- [Work task] Exactly the lines below from the one with "April 2025 (73, 1565)" up to and including the one with "Comment (191, 491)" make up the answer, with nothing else added.

- [Data to process]
• • •
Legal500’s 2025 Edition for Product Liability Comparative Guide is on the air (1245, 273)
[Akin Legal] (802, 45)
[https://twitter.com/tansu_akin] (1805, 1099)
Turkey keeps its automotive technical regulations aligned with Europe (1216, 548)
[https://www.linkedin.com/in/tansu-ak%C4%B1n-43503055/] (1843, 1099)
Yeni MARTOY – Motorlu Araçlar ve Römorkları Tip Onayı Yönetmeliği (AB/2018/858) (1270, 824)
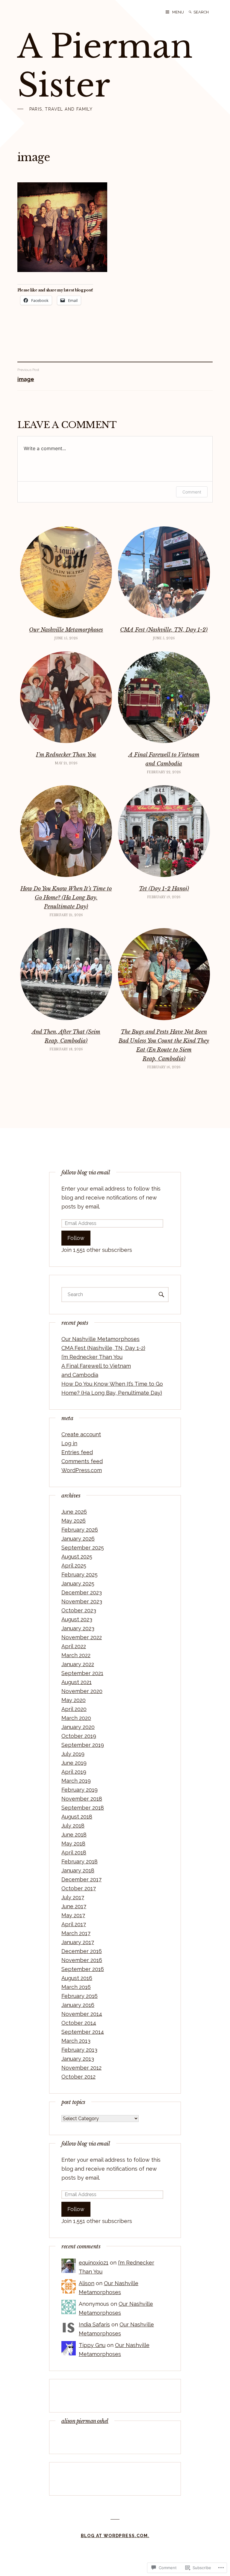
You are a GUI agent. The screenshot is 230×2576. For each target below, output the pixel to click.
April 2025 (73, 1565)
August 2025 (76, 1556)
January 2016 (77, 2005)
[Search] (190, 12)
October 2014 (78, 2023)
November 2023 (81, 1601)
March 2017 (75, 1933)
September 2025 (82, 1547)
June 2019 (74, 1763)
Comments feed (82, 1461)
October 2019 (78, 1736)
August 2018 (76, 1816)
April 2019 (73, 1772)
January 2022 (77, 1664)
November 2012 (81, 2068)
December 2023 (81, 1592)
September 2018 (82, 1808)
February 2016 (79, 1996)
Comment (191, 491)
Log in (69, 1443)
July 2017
• • •
- [Solution to this problem]
April 2025 (73, 1565)
August 2025 (76, 1556)
January 2016 (77, 2005)
[Search] (190, 12)
October 2014 (78, 2023)
November 2023 (81, 1601)
March 2017 (75, 1933)
September 2025 (82, 1547)
June 2019 (74, 1763)
Comments feed (82, 1461)
October 2019 (78, 1736)
August 2018 (76, 1816)
April 2019 (73, 1772)
January 2022 (77, 1664)
November 2012 (81, 2068)
December 2023 (81, 1592)
September 2018 (82, 1808)
February 2016 (79, 1996)
Comment (191, 491)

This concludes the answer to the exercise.